Havia um amigo meu que dizia que, se o processo de extracção fosse um filme de Hollywood, o petróleo seria a estrela principal, o galã que atrai os espectadores ao cinema, e os papéis de actor e actriz secundários ficariam entregues ao gás e à água.
Na verdade, em linhas gerais um reservatório consiste em petróleo misturado com gás e um depósito de água assente por baixo. O gás funciona no petróleo como no champanhe: é o que lhe dá força, são aquelas borbulhinhas que o fazem mexer e lhe conferem vitalidade. O petróleo sem gás é como o champanhe sem gás, fica apenas um líquido inerte. São o gás misturado no petróleo e a água a empurrar em baixo 247
que fazem com que o depósito esteja cheio de pressão, um pouco como uma garrafa de champanhe agitada antes de ser aberta, estás a perceber?"
"Sim."
"Quando se faz o furo no depósito é como quando se tira a rolha da garrafa de champanhe. O petróleo salta cá para fora com grande pressão e é nessa altura que ocorre a extracção primária. O petróleo vem em grandes quantidades, é uma maravilha." Mudou a expressão do rosto, como quem diz que tudo o que é bom tem um fim. "O problema é que, uma vez feito o furo, ao fim de algum tempo a pressão começa a descer, não é?"

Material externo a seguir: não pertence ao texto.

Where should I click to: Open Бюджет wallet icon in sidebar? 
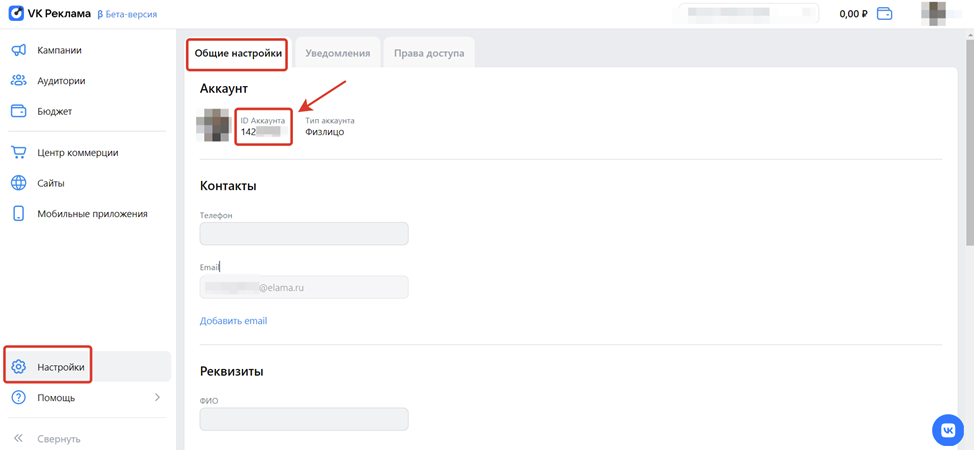tap(18, 111)
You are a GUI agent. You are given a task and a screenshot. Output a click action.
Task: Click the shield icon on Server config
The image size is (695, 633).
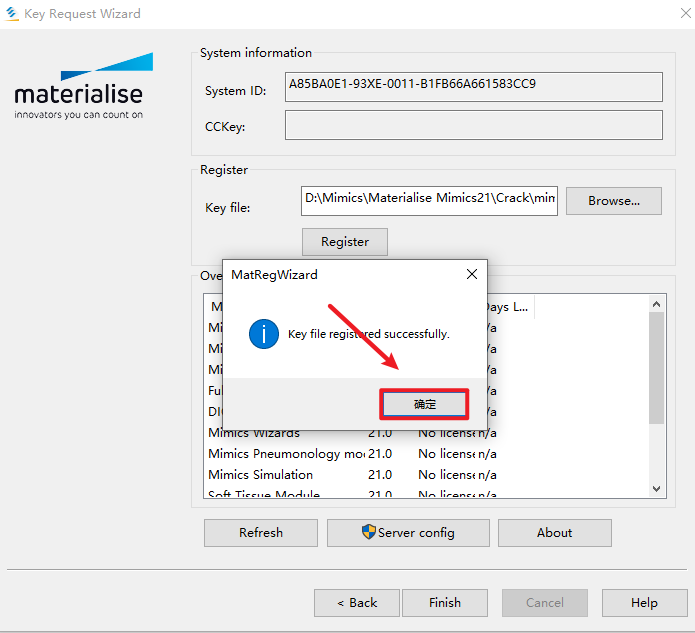[x=369, y=532]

"Como o champanhe fora da garrafa..."
"Isso mesmo." Esticou o dedo e assinalou um ponto invisível no ar. "É aí que começam as chatices. A pressão põe-se a baixar e o petróleo deixa de jorrar com a mesma intensidade. Na verdade, até vai perdendo gradualmente força, uma vez que lá em baixo, e à medida que mais e mais petróleo sai, a pressão do depósito vai sempre baixando, até um ponto em que se torna inferior à pressão da superfície e o petróleo deixa de sair."
"O petróleo acabou?"
"Não, não acabou. Ainda há petróleo lá em baixo. O problema é que o depósito deixou de o empurrar para cima."
"Quando isso acontece, quanto petróleo já saiu?"
"No caso da extracção primária? Cerca de um quarto de todo o petróleo existente no depósito. O que significa que ficaram lá em baixo uns três quartos."
"E como é que se faz para ir buscar o resto?"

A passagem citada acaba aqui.